Paling berasa aneh kalau ditanya, Objective apa yang paling joss untuk FB ads?, semua Objective di FB itu SAMA dashyatnya! dan sangat tergantung dari tujuan si advertiser dalam mengiklankan iklannya.

🔴 Mau Iklannya sampe 5 kali dilihat audience yang sama dalam 2 minggu berturut-turut ? --> pilihlah Brand Awareness, (ini cocok bagi advertiser yang merasa, audience ini harus melihat iklan ini lebih dari 1 kali biar nyantol, apalagi kalau produknya unik dan belum pasaran)

🔴 Mau iklannya mencapai semua audience yang sudah kita target? dan bisa kita set rentang waktu frequensi kapan audience ini melihat iklan kita untuk ke dua kali-nya ? --> pilihlah Reach. (cocok untuk audience niche, dan cocok untuk retargeting dengan tampilan iklan bentuk follow up dari iklan pertama, atau buat advertiser yang mau iklan reunian akbar buat para alumni sekolahnya dan ingin memastikan semua audience alumni yang dia set melihat iklan ini)

🔴 Mau iklannya viral secara organic? dengan banyak yang share, like, comment di iklan tersebut? --> pilihlah Post Engagement. (cocok buat Advertiser yang rajin bales2in comment di postingannya untuk follow up)

🔴 Mau dapetin customer yang mandiri, yang begitu liat iklan cenderung klik iklan dan langsung action atau belanja sendiri di website/landing page diluar facebook? --> pilihlah Traffic

🔴 Mau dapetin customer yg kalau liat video di FB, dia klik dan nonton Video-nya? (bukan fakir kuota) --> pilihlah Video View

🔴 Mau dapetin data Customer siapa aja yg liat iklan kita? (nomor hp dan email secara otomatis) --> pilihlah Lead

🔴 Sudah yakin dengan iklannya yang ketika menggunakan objective-objective diatas ternyata menghasilkan penjualan, Bikin ulang iklannya dan gunakan objective Website Conversion

++++++++++++++++++++++++++++++++++++++

Banyak Online Shop bertebaran di indonesia. Tapi bisa dibedakan 2 segment:

1. yang menggunakan iklan berbayar
2. yang sistem jualannya cuma networking atau/dan iklan gratisan dari marketplace.

Yang pasti, darah Online Shop itu adalah Iklan!, COBA TANYA KENAPA  e-commerce raksasa di indonesia dan di dunia sampai sekarang masih iklan, (memangnya kurang customer kah? )

2 segment diatas membedakan yang mana mental pengusaha, dan yang mana mental pedagang.

yang nomor 1 jelas sudah menuju ke mental pengusaha, dimana iklan lah yang mendatangkan pembeli, dia ngumpulin customer customer mandiri yang bisa belanja tanpa harus diladeni tanya jawabnya terus menerus. Tugas pengusaha ini di awal awal bisnis BISA JADI murni hanya iklan!, follow up customer yg cuma CLBK (Chat lama beli kagak) bisa jadi dihiraukan, karena dia fokus ke customer yang belanja saja, 2 kali follow up otomatis by autotext sms/wa tidak dibayar, ya sudah, move on, bikin iklan dan iklan terus menerus sampai ketemu formula yang pas dimana profitnya sudah melebihi cost iklan.
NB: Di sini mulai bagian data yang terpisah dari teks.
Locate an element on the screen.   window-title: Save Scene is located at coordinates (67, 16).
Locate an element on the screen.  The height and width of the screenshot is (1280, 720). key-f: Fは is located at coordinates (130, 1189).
Bagaikan kereta, ada penumpang yang naik dan turun, ketika ada penumpang yg turun, karena masinisnya terus jalan, toh masih banyak yang akan terus menerus naik ke keretanya di stasiun-stasiun berikutnya.

Setelah beberapa waktu, dan sudah mengerti seluk beluk audience yang tepat, pengusaha ini bisa cuti dari kerjanya, sementara bisnisnya TETAP BERJALAN.

Yang nomor 2 jelas masih mental pedagang, layaknya sebuah toko, kalau pedagangnya kebetulan sakit/tidak bisa datang ke toko, TOKONYA TUTUP.

Tapi yang pasti, banyak pengusaha awalnya adalah pedagang, cara nomor 2 ini sama sekali tidak salah, karena cara nomor 2 ini lah sumber kita bisa punya budget untuk iklan berbayar untuk mewujudkan cita cita menjadi pengusaha.

Sudahkah kamu di jalan menuju pengusaha?